━━━━━ SOURCE DATA ━━━━━

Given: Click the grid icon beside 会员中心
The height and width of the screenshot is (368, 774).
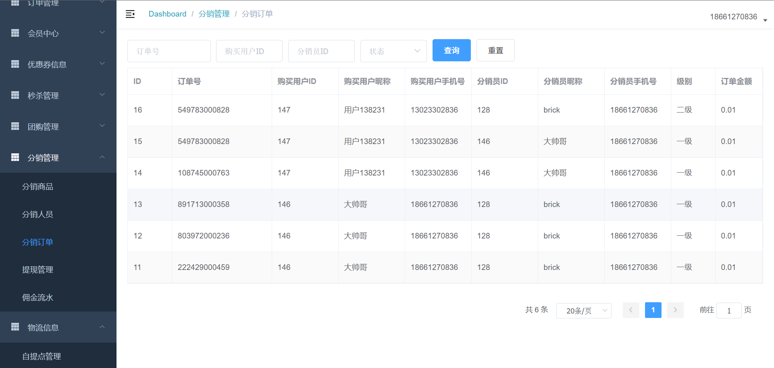Looking at the screenshot, I should click(15, 33).
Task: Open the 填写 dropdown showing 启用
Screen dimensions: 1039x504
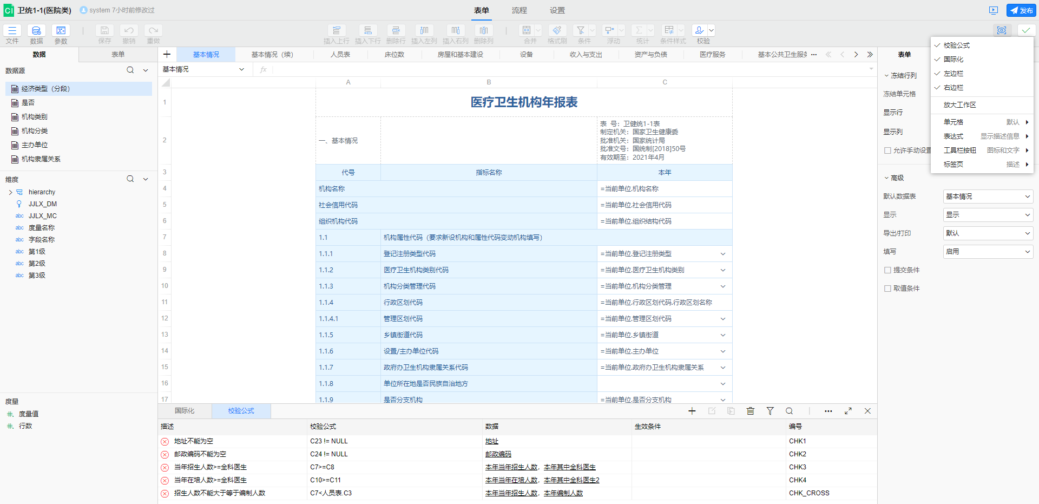Action: click(x=988, y=252)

━━━━━

PROBLEM REQUIREMENTS: Reproduce every one of the lines above without any change, and leave the pictures out of your answer.

WRITTEN ANSWER:
Given: Click the grid icon beside 会员中心
The height and width of the screenshot is (368, 774).
Looking at the screenshot, I should click(15, 33).
Task: Open the 填写 dropdown showing 启用
Screen dimensions: 1039x504
Action: click(x=988, y=252)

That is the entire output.